> Text excerpt
━━━━━━━━━━━━━━━━━━━━
I have a Dijkstra distance algorithm (extracted from Chemouil &
Arnold's report, www.lri.fr/~arnold/projects:coqgraphs) which uses a
Function with a lexicographic order for termination. At the end of the
definition, however, no induction principles are generated.

I looked at the discussion '"Function {measure}" and induction
principles' but I'm not sure it's the same situation; if there is a
similar trick that might work, I'd be glad to know about it.



(* Minimum distance between two given nodes in a graph using Dijkstra  *)
Require Import Omega.
Require Import Relations.
Require Import List TheoryList.
Require Import Wellfounded.
Require Import Arith.
Require Import Recdef.

(* Graph definitions *)
Parameter node : Type.
Parameter beq_node : node -> node -> bool.
Parameter node_eq_dec : forall (n1 n2 : node), {n1 = n2} + {n1 <> n2}.
Parameter max_nodes : nat.

Parameter edge : Type.
Parameter all_edges : list edge.
Parameter source : edge -> node.
Parameter dest : edge -> node.
Parameter succs : node -> list edge.

(* Priority queue element: pair (distance, node) *)
━━━━━━━━━━━━━━━━━━━━
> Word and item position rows
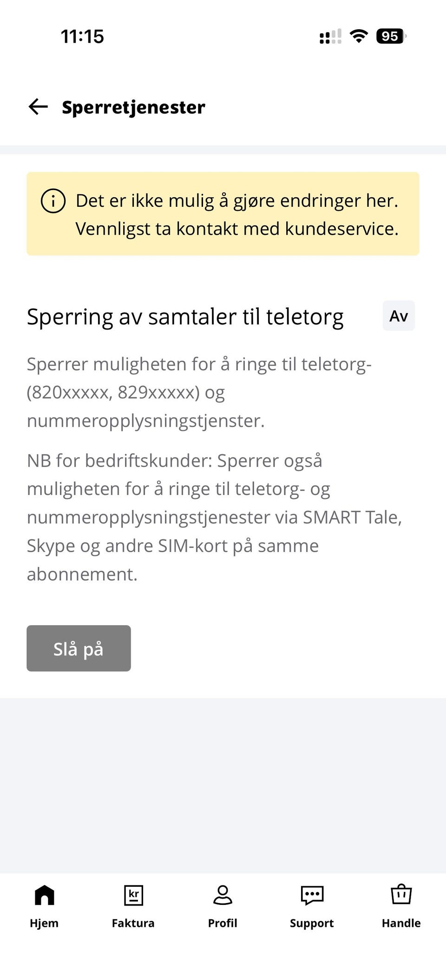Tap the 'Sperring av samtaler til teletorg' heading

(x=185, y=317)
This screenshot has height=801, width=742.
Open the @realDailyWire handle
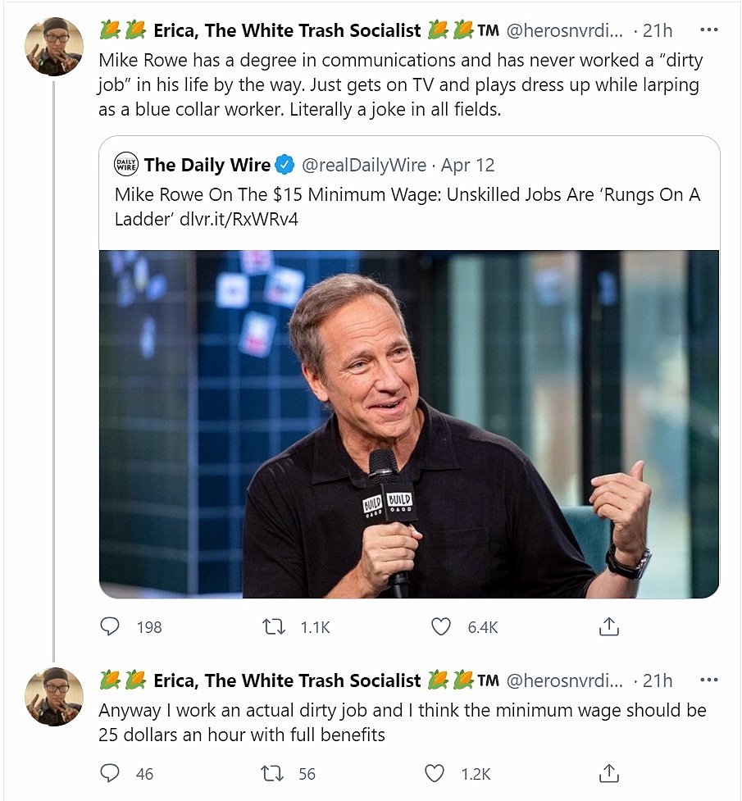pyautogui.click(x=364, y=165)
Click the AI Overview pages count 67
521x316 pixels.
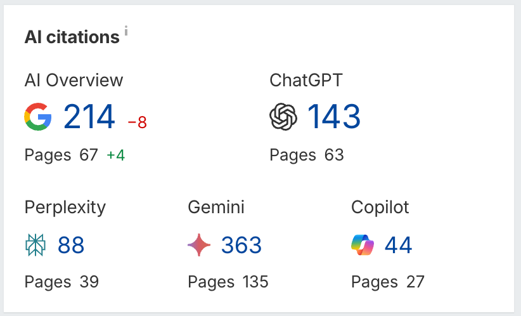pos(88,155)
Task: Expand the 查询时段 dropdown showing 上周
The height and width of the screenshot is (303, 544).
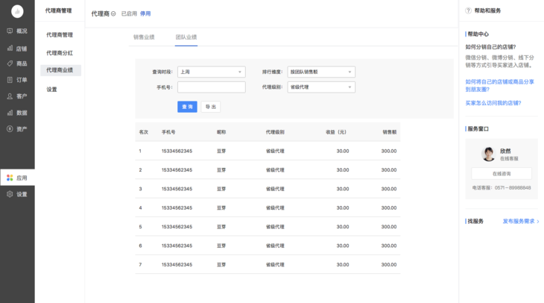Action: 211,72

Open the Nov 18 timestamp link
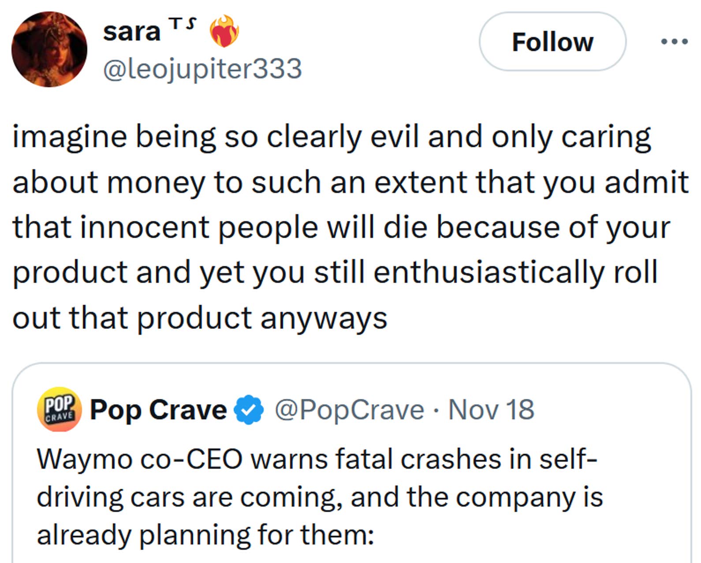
━━━━━━━━━━━━━━━━━━━━
> Set tasks
A – Translate this sentence from the Dijkstra post into Spanish: "At the end of the definition, however, no induction principles are generated."
B – Transcribe the Dijkstra post from "Require Import Recdef." to "source : edge -> node.".
Nothing here depends on the rows.

> Solutions in order
A – Sin embargo, al final de la definición no se genera ningún principio de inducción.

B –
Require Import Recdef.

(* Graph definitions *)
Parameter node : Type.
Parameter beq_node : node -> node -> bool.
Parameter node_eq_dec : forall (n1 n2 : node), {n1 = n2} + {n1 <> n2}.
Parameter max_nodes : nat.

Parameter edge : Type.
Parameter all_edges : list edge.
Parameter source : edge -> node.